The North’s official Korean Central News Agency on Saturday quoted the unnamed hospital director as saying the claims were a “total distortion of the truth,” and that the 22-year-old Warmbier, who was repatriated to the United States in a coma after months of silence about his fate following a show trial in Pyongyang in March 2016, had been treated humanely.
“The American doctors who came to the DPRK to help Warmbier’s repatriation acknowledged that his health indicators were all normal and submitted a letter of assurance to our hospital that they shared the diagnostic result of the doctors of our hospital. That document is still in our hands,” the hospital director was quoted as saying.

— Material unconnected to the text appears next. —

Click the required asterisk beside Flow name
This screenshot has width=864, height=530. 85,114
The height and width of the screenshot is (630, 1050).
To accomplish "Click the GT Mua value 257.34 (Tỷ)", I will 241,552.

“Now the question is: what is the ulterior motive of those American doctors trying to make a different story at this point in time with regard to the cause of Warmbier’s death,” the director said, adding that medical assessments “should not be influenced by any selfish purpose or political interest.”
The KCNA dispatch came hours after the Voice of America’s Korean service reported on a lawsuit filed by Warmbier’s parents alleging that their son had been tortured while in detention.
The VOA quoted court papers filed in support of the suit by Warmbier’s former dentists as saying that his teeth had been “moved backwards” — something that “would most typically be caused by some sort of impact” — and that there was also evidence “indicating a loss of bone.”
It quoted another declaration from Daniel Kanter, a neurologist who was the lead physician for Warmbier on his return to his hometown of Cincinnati, as saying that Warmbier had suffered brain damage after a cessation of blood flow to the brain for five to 20 minutes.
“Because the injury was so extensive, it was unlikely that Mr. Warmbier was with medical personnel who were willing and able to intervene to resuscitate him when the injury occurred,” Kanter was quoted as saying in the declaration.
North Korean officials had claimed that Warmbier had contracted botulism and fell into a coma after taking a sleeping pill in April 2016. U.S. doctors said Warmbier had suffered extensive loss of brain tissue, consistent with a cardiopulmonary event that caused the brain to be deprived of oxygen. Physicians said there was no evidence of torture or physical abuse.
U.S. President Donald Trump charged last year that Warmbier was tortured, though he held a landmark summit with North Korean leader Kim Jong Un in July and is in the process of planning a second meeting.
Rights have appeared to take a back seat to the North Korean nuclear issue, something the United Nations’ independent investigator on human rights in the country acknowledged last week.
Tomas Ojea Quintana, the U.N. special rapporteur on North Korea, said that despite the ongoing detente between Pyongyang and Washington, the North’s rights record continued to remain abysmal.
The comments came just weeks before the expected passage of a Japan-led resolution condemning the rights situation there.
Pyongyang, which has been subject to numerous U.N. reports and 13-straight annual resolutions blasting it’s horrendous rights record, has lambasted any attempts by the global body to take it to task over the issue. Japan, together with the EU, are expected to present the resolution next month.
Among its most egregious violations, rights group Amnesty International said in a report this year that the North is believed to hold up to 120,000 people in the four known political prison camps, where they are subjected to forced labor as well as torture and other ill-treatment. Some of the violations have amounted to crimes against humanity, it said.